— THE EXERCISE —
Return the lines of the material word for word, from the line containing "author 'Chmielewski, Zembaty'" up to and including the last line of the material.

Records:
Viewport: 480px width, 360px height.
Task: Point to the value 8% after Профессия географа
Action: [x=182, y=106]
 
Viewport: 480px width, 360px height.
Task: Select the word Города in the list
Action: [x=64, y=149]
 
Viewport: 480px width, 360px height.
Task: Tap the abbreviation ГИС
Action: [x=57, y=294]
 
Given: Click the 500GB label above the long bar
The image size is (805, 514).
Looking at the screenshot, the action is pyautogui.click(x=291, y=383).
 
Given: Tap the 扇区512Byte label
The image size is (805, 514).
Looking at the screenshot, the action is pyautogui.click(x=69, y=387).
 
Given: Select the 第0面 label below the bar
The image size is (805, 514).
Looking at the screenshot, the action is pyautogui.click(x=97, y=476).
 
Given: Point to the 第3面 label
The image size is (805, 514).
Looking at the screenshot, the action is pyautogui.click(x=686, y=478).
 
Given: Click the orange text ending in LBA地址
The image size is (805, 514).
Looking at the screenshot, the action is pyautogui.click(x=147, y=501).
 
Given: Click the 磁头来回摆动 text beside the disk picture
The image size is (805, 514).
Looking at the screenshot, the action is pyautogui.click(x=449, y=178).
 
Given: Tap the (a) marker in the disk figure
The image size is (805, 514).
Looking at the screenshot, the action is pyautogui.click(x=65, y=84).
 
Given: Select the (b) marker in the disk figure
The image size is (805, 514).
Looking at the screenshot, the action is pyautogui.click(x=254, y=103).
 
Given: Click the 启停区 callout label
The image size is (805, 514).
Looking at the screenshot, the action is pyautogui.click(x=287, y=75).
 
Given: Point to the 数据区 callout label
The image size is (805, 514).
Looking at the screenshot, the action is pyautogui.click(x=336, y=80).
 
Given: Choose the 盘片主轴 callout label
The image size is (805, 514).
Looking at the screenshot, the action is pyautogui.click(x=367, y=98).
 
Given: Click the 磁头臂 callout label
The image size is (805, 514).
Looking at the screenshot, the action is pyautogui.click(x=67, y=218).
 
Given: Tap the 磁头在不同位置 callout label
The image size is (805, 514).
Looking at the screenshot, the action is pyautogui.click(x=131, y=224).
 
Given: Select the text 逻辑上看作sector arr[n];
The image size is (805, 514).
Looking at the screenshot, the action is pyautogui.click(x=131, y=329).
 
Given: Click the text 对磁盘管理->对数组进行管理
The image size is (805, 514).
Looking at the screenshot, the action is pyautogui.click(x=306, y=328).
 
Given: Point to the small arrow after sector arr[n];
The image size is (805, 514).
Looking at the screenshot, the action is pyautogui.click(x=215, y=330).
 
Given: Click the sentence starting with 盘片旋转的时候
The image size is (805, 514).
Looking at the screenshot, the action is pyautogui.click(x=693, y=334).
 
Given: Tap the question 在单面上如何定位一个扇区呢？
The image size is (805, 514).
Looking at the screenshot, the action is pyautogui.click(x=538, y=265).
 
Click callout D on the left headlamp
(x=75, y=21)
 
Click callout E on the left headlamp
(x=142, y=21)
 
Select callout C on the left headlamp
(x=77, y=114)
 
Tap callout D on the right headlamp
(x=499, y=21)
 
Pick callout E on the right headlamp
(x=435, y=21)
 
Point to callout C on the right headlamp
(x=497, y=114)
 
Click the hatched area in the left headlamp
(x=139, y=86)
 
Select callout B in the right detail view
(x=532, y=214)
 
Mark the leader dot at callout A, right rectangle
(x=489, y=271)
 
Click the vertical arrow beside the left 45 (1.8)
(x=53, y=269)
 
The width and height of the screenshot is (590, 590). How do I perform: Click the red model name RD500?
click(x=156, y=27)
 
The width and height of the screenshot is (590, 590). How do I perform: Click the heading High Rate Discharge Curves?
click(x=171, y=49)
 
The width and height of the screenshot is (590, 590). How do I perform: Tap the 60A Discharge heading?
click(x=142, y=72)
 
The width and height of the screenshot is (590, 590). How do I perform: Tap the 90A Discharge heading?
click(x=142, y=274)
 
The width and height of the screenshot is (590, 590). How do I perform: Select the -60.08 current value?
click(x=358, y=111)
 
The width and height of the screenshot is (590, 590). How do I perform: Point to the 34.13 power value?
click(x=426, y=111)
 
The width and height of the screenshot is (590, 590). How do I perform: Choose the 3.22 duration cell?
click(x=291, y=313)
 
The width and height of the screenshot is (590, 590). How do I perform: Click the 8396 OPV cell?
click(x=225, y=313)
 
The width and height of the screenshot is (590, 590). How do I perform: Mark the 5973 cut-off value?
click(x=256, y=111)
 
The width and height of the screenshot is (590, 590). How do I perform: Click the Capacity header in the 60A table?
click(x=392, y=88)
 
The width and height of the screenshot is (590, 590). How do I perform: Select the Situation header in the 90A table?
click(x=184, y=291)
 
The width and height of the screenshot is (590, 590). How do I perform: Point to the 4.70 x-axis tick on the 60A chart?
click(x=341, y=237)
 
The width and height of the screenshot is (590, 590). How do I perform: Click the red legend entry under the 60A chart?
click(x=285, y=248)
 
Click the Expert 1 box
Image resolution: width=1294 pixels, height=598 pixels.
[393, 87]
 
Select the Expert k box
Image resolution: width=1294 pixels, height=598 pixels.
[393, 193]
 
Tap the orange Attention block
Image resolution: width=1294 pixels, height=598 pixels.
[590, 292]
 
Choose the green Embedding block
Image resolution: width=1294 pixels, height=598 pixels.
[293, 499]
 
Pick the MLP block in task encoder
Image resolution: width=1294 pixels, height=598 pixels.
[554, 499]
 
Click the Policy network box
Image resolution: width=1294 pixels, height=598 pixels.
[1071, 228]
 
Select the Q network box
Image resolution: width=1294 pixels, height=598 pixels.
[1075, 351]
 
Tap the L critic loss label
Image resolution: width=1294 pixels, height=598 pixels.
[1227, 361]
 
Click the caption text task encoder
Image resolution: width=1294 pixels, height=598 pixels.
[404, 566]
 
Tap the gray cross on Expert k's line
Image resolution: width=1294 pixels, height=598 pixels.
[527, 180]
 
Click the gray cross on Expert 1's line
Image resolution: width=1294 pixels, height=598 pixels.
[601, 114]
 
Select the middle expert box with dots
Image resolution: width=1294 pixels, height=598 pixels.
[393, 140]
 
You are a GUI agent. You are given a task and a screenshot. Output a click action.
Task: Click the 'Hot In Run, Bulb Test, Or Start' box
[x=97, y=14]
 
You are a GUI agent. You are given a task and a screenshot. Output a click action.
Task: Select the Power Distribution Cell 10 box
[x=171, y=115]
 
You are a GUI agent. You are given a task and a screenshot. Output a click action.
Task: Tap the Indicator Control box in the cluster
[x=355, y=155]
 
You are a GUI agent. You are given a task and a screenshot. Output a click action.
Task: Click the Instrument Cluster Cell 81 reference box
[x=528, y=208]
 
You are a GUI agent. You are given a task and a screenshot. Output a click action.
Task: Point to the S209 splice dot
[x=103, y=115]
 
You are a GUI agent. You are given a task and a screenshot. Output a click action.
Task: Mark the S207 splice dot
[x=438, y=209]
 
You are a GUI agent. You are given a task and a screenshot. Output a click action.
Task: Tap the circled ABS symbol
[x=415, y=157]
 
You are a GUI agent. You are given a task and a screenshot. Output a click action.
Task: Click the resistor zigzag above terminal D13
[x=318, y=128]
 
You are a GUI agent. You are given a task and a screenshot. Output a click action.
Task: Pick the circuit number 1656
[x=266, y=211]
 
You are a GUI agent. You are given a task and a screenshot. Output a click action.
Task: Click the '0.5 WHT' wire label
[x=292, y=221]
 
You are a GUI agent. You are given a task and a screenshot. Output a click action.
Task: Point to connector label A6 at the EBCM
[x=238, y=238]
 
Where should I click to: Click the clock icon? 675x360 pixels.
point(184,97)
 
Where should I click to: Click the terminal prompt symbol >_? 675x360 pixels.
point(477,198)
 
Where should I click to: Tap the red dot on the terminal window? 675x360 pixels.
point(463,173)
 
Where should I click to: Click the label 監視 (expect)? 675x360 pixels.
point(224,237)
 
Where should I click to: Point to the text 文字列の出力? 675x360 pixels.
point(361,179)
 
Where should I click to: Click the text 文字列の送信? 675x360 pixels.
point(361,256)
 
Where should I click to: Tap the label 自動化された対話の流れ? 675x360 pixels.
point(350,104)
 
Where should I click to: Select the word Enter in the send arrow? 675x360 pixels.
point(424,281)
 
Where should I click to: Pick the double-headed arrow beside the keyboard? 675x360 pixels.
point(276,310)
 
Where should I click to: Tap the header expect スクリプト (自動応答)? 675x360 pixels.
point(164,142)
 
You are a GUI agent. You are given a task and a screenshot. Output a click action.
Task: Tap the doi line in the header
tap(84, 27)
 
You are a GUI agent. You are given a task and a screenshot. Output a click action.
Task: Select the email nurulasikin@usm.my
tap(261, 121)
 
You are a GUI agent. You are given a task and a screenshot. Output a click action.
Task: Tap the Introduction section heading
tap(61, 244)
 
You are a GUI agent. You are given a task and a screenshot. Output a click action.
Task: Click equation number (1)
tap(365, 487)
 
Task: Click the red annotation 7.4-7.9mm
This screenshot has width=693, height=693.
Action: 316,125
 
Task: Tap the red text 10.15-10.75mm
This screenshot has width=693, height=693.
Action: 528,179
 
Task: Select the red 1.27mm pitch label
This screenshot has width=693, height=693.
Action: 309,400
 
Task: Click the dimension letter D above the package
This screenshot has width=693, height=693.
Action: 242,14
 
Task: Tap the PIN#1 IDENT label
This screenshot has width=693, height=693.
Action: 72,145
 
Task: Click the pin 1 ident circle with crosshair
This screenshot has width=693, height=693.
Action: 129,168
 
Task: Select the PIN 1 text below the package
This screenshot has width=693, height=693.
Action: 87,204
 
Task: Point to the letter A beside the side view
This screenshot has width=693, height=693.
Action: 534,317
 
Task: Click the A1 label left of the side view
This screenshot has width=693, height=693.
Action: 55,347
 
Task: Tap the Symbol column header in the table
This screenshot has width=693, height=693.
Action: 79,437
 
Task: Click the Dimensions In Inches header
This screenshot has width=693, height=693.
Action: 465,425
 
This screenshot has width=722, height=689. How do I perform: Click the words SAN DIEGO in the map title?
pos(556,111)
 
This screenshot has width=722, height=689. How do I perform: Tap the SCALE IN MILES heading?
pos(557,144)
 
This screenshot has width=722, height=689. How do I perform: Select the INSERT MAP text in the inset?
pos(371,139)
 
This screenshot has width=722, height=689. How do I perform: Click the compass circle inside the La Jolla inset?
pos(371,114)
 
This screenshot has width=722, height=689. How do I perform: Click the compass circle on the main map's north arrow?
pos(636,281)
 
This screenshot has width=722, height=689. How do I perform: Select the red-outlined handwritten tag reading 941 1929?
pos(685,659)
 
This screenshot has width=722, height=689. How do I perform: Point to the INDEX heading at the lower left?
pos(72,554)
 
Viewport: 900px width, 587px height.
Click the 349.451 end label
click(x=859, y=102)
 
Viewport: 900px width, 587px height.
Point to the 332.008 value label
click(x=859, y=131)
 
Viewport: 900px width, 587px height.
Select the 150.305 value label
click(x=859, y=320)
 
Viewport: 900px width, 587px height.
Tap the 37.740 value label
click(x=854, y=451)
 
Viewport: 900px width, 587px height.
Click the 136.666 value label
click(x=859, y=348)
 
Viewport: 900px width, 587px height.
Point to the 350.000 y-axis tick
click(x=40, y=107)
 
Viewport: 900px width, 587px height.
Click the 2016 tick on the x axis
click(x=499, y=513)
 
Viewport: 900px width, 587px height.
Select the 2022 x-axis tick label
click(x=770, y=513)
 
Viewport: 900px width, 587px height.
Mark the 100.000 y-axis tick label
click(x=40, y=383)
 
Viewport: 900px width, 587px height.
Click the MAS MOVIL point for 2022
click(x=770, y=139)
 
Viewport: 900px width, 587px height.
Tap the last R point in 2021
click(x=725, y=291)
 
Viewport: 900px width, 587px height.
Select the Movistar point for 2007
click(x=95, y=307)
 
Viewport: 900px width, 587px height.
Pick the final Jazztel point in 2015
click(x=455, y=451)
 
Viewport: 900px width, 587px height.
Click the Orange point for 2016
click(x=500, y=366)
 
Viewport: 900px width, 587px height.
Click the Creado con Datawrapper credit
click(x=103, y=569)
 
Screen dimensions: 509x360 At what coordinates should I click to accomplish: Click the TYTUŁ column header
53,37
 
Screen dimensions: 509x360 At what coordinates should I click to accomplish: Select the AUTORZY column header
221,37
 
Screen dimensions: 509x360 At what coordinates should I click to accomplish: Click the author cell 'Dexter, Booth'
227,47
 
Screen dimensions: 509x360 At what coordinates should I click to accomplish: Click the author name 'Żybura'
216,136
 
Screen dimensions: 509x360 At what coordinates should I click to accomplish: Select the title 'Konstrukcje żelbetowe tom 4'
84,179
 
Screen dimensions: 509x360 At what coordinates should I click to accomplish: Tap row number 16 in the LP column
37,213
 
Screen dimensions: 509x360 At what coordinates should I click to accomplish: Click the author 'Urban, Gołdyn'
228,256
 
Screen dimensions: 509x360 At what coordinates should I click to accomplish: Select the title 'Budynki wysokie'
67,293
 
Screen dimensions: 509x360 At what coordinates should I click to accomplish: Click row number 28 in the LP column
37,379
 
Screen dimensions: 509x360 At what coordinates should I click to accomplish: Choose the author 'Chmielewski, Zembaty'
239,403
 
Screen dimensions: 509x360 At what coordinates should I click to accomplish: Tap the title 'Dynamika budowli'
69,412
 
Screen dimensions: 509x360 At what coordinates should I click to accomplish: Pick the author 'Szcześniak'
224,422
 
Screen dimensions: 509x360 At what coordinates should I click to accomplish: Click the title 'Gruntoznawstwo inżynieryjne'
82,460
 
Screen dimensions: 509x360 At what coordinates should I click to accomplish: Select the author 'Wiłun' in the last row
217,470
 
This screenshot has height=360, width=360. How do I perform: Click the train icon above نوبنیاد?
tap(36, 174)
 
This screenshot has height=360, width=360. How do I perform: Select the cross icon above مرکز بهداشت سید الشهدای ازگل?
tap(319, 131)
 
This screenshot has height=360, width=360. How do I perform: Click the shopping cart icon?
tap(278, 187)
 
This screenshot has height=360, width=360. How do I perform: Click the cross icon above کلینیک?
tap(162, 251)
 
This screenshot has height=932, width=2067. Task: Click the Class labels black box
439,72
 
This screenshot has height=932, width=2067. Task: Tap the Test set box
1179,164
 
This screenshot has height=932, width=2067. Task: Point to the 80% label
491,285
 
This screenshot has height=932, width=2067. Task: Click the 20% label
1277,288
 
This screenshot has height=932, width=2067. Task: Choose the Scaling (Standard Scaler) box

— FINAL ANSWER —
Screen dimensions: 509x360 At what coordinates should I click to accomplish: Choose the author 'Chmielewski, Zembaty'
239,403
 
Screen dimensions: 509x360 At what coordinates should I click to accomplish: Tap the title 'Dynamika budowli'
69,412
 
Screen dimensions: 509x360 At what coordinates should I click to accomplish: Pick the author 'Szcześniak'
224,422
 
Screen dimensions: 509x360 At what coordinates should I click to accomplish: Click the title 'Gruntoznawstwo inżynieryjne'
82,460
 
Screen dimensions: 509x360 At what coordinates should I click to accomplish: Select the author 'Wiłun' in the last row
217,470
 
This screenshot has height=360, width=360. How do I perform: Click the train icon above نوبنیاد?
tap(36, 174)
 
This screenshot has height=360, width=360. How do I perform: Select the cross icon above مرکز بهداشت سید الشهدای ازگل?
tap(319, 131)
 
This screenshot has height=360, width=360. How do I perform: Click the shopping cart icon?
tap(278, 187)
 
This screenshot has height=360, width=360. How do I perform: Click the cross icon above کلینیک?
tap(162, 251)
 
This screenshot has height=932, width=2067. Task: Click the Class labels black box
439,72
 
This screenshot has height=932, width=2067. Task: Tap the Test set box
1179,164
 
This screenshot has height=932, width=2067. Task: Point to the 80% label
491,285
 
This screenshot has height=932, width=2067. Task: Click the 20% label
1277,288
 
This screenshot has height=932, width=2067. Task: Choose the Scaling (Standard Scaler) box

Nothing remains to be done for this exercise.